Wong has earned a reputation well beyond the Asian film industry for his romantic comedies, films that have plumbed the depths of relationships again and again as material for a series of hits in the '90s, notably his Chungking Express and Fallen Angels. An early comedy, Days of Being Wild, featured two young stars, Tony Leung Chiu-wai and Maggie Cheung Man-yuk, who would both go on to appear in many of Wong's later films. Here he has cast them opposite one another as two people thrown together quite by circumstance, the result being a far from conventional exercise in the unmentionable, beyond the mannered polite to the merely possible.
The time is 1962, the place, busy Hong Kong. Chow Mo-wan (Leung ) takes time from his busy newspaper office to search for new rooms for himself and his wife. A small apartment is let, where Mr. Chow soon finds himself next door to Su Li-Zhen (Cheung), the dutiful wife of a certain Mr. Chan, a businessman whose work requires him to travel, leaving a presence heard but mostly unseen. Mr. Chow's wife also works long hours as a receptionist, and he must move in and adjust to those in the building while she remains mysteriously away. Furtive telephone calls and half finished greetings remain their only contact.
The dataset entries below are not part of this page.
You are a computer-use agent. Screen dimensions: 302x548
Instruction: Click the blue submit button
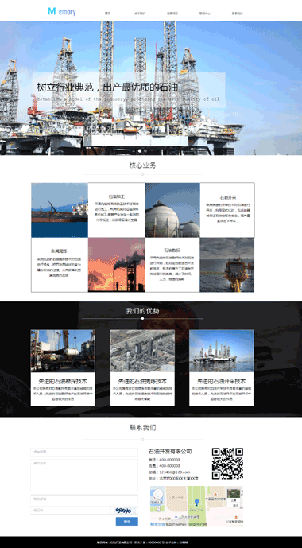pyautogui.click(x=126, y=522)
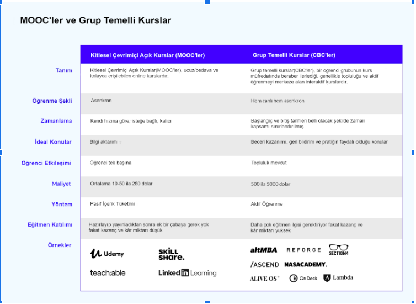Viewport: 416px width, 304px height.
Task: Click the title MOOC'ler ve Grup Temelli Kurslar
Action: (x=95, y=20)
Frequent comings and goings bring Mr. Chow and Mrs. Chan together, as they pass one another through many solitary evenings. He must be content with working late and taking long, shadowy walks home, while she makes herself up for an evening out at the corner noodle bar. By chance, incidental conversation leads to the sudden realization that their spouses are carrying on a secret affair, and the two come together to comfort and cope as best they can.
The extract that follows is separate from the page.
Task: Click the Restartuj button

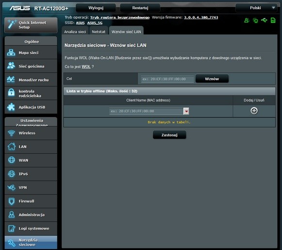Action: click(140, 8)
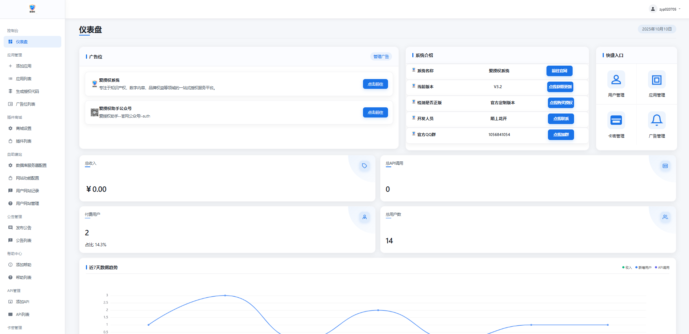Click the 点我加群 button
689x334 pixels.
561,135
There are other distractions. Hong Kong is bustling, as the city maintains an uneasy co-existence with Shanghai and the mainland. Political events continue to simmer, serving as occasional, oblique reminders of the fragility of the present. Things heat up on the personal side too , as Leung and Cheung share meals and feelings as they avoid the gossip of nosy neighbors; the two are drawn together, making the best of pretense and awkward circumstance at close quarters.
“In the old days,” Chow tells Mr. Ho, an older, more worldly co-worker, “someone with a secret would take a long walk into the hills, climb a tree, cut a hole in a branch and whisper it into the hole, then cover it up and leave it there forever.” Yet, all that remains of their secrets are the innocent memories of unused beds that they share, rehearsing confrontations with their spouses while working through a martial arts story Chow hopes to publish. They linger moodily on, but their collaboration cannot last.
On the surface, In the Mood for Love is about very little, with slick, stylish imagery suggesting levels of sophistication. Through the teasing of time, Wong plays with the hushed remains of memory that linger like the trail of a cigarette or haze after a rain. Neither forward looking nor purely reminiscent, he reverently recalls an era which “has passed forever.”

In the Mood for Love is showing at the Lagoon Theater. 612-825-6006.